The engineers designing Pathfinder determined that the best latitude for a July 4, 1997 landing will be 15 degrees North, plus or minus about 5 degrees. The landing will occur during Northern Hemisphere Summer. The sun will be up the longest at 15 degrees North during the early part of July 1997. Likewise, Earth will be best seen from around 25 degrees North.
The engineers also determined that they could predict Pathfinder's landing spot within an elliptical area about 100 km wide by 200 km long along an axis that trends N 74 E. Thus, the Mars scientific community was asked to come up with a landing site that occurs near 15 degrees North and can have as much as 150 km uncertainty in the exact landing spot. Because of the difficulty of landing in the thin Martian atmosphere, scientists were asked to find a landing site below 0 km elevation. This would provide a thicker atmosphere through which to descend.

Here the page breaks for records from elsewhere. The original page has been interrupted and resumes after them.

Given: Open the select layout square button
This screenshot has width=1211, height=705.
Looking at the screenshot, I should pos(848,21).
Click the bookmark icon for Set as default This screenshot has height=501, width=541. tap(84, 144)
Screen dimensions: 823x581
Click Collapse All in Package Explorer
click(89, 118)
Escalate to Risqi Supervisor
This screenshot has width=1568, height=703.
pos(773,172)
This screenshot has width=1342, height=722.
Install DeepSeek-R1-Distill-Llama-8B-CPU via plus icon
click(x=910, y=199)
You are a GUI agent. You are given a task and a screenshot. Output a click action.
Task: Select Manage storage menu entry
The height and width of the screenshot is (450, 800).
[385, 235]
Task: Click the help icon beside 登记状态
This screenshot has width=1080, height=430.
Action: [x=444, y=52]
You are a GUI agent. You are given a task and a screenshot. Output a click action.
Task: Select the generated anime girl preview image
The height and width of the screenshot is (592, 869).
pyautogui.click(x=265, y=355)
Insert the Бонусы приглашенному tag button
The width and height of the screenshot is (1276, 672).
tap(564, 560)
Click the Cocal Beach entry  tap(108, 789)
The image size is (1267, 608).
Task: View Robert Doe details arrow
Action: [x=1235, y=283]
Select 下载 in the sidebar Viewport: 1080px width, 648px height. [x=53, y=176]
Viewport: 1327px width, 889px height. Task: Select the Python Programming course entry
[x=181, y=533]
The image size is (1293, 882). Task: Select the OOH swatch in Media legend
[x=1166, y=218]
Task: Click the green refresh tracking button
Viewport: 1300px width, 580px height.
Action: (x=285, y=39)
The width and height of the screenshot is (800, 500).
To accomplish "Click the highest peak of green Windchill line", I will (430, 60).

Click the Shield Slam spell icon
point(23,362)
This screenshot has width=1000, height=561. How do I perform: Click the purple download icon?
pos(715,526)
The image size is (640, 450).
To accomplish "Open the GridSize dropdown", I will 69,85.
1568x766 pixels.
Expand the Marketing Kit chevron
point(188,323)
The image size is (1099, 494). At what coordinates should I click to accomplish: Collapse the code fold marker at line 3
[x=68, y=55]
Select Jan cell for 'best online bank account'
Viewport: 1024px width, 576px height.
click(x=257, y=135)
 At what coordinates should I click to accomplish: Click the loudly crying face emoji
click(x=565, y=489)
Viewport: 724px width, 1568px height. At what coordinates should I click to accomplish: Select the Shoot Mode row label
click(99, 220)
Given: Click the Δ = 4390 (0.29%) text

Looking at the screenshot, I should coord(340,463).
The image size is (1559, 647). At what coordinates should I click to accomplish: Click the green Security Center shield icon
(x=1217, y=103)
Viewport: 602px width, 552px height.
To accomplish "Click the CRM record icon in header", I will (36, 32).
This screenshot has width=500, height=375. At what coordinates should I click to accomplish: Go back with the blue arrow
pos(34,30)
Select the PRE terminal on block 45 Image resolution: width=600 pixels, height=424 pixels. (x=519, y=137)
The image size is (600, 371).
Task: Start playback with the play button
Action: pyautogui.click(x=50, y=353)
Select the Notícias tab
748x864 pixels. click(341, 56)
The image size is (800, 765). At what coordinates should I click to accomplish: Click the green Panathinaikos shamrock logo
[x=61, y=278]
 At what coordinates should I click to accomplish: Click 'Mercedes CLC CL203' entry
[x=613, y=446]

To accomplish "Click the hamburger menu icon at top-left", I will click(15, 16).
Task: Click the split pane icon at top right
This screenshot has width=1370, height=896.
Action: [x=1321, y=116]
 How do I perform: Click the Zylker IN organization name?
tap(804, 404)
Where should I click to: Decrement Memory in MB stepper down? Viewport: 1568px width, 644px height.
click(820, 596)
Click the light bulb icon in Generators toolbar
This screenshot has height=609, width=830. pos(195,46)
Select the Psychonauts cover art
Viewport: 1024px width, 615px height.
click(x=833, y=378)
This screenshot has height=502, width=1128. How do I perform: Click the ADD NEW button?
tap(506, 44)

The Project Scientist for Pathfinder, Dr. Matthew Golombek of the Jet Propulsion Laboratory, convened a workshop at the Lunar and Planetary Institute in Houston, Texas, on April 18-19, 1994, so that members of the scientific community could come and suggest landing sites. In mid-June, 1994, the Pathfinder scientist teams met and narrowed the list of possible landing sites down to four key locations. They took a vote and finally listed these sites in order of preference.
The #1 choice and likely Pathfinder landing site is located at the junction of two major outflow channels, Ares and Tiu. The site chosen is at 19.5 degrees North latitude and 32.8 degrees West longitude, at an elevation of -2 km below the datum. This site is at the same latitude and about 2 degrees longitude east of the original Viking 1 site that was eliminated in June 1976, as being to hazardous. Pathfinder is expected to be able to land in terrain that is more rocky than at the Viking sites. The Ares/Tiu site was chosen mainly because it is likely to offer an abundance of rocks brought down by the channels. Sampling the chemistry of these rocks using the APXS on the microrover is expected to provide considerable new information about martian crustal composition.
The #2 site may be selected if new Earth-based radar observations planned for December 1994 - February 1995, determine that the #1 site is much too dangerous for a landing. The #2 site is located south of crater Trouvelot at about 10 to 17 degrees North, 11 to 20 degrees West, 0 km elevation. This site would allow sampling of cratered highlands rocks plus a glimpse of dark sandy material that was not observed at either Viking site and might not be present at the Ares/Tiu site. Finally, should both the #1 and #2 sites prove dangerous as a result of further investigation through February 1995, the following two sites are also on the list: #3= Maja Vallis Delta (18.8 degrees North, 52 degrees West, -0.5 km elevation), and #4= Maja Vallis Highlands area (13.5 degrees North, 53 degrees West, 0 km elevation).